The question therefore is: what is considered excess exogenous thyroid replacement? Just because one's thyroid labs are within range doesn't mean they aren't getting too much replacement, as there could be issues such as pooling, thyroid hormone resistance, etc. Everyone is unique. When the body doesn't need something that is being forced upon it in amounts over what it produces naturally, it will react in various way. One is inflammation. FVIII is an acute phase reactant that will elevate when the individual is stressed or inflamed. Overtraining will increase FVIII levels transiently, for example. This tells us that there isn't always a genetic cause to an abnormal level.

Anecdotally, since I've reduced my overall thyroid replacement, my FVIII and vWF markers have dropped as I suspected.

Again, in my case, I have none of the other markers that are strictly familial other than MTHFR c677T +/+, but that is considered only weakly thrombogenic according to Glueck and beyond keeping one's methylation balance and homocysteine in check, there is no evidence to suggest it has any further effects on thrombosis. BTW, I check my thyroid markers every month, so I'm on top of it! Hematologists know very little about this research. Also, hyperparathyroidism can induce hypercoagulation. In July, I had a parathyroid tumor removed, so this is yet another facet of what could contribute to non-familial thrombophilia. It is unlikely that there is just one factor that contributes to this pathology, let alone any. Time will tell all. As with any pharmaceutical intervention, there is ALWAYS a risk, even with Xarelto prophylaxis, as it is so new AND there is still no commercially-available anecdote for it if you start to hemorrhage. So, unless one has documented proof of a life-threatening familial coagulation disorder (i.e. Factor 5 Leiden, etc.), to ban those of us who are full-blown hypogonadal or borderline hypogonadal from the benefits of TRT is depriving us of a quality of life.
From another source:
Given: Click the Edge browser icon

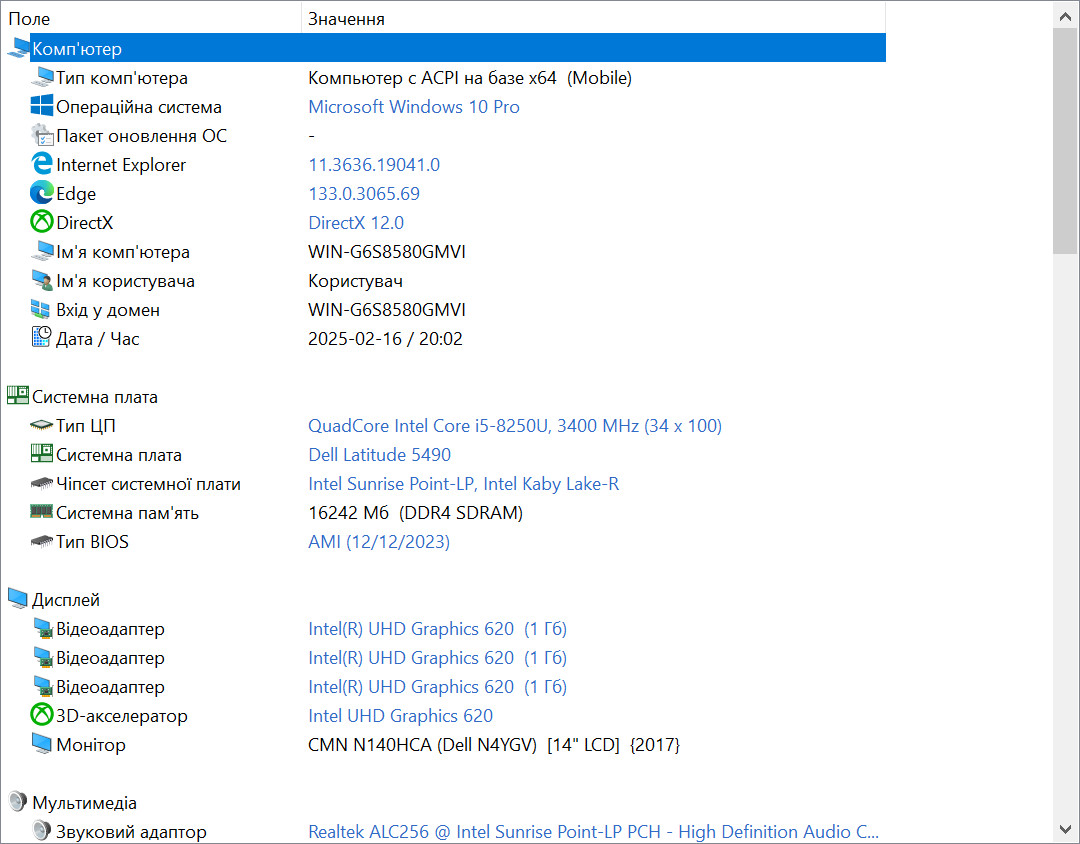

Did your clot occur while toy were on Xarelto? What dose are you on now?
 
Marco - I am on 20mg. Started out on 15 twice a day. Now I would very much like to move to 15 for a few months and then down to 10mg.

Am I reading correctly that Dr. G only sees testosterone as an issue for those with a genetic factor that tilts towards clotting?

If one is dehydrated that alone can predispose an individual to high clotting risk. There is at least one study that shows that staying hydrated can cut the risk of a heart attack in half. In a nutshell low blood viscosity (thinner blood) is extremely protective for both arteries and veins.

One additional risk factor I may have the fact I have been low-carb for years. There are quite a few studies that show low-carb increase the blood viscosity where true wheat free vegetarians enjoy very low viscosity.
Short history - This June on Father's Day (Sunday) I was doing sprints on steps midday with the temperature around 90 degrees. On the sixth set I passed out briefly; probably because of not eating first and dehydration. I was at a resort hotel on the Gulf Coast so plenty of people responded. Within 10 or 15 minutes of that event I was fine and went home. Spent the next few days working and sitting for long hours, something I normally do. By Wednesday my left leg started swelling quickly and was painful. I also developed a mild cough which may have been about the time the pulmonary embolism happened. By Thursday I was in the hospital. I would never have known I had a pulmonary embolism if not for the CT in the hospital.

Five days later I was discharged on Coumadin with an INR of 1.3 and self administered Lovenox. The doctor raised my Coumadin to 15mg at which point my INR jumped to 4.2. His nurse called and told me to get off Coumadin and Lovenox for the next 3 or 4 days. Within 24 hours I was in unbelievable pain.

Found a new doctor that let me start Xarelto. The pain was gone within 2 days.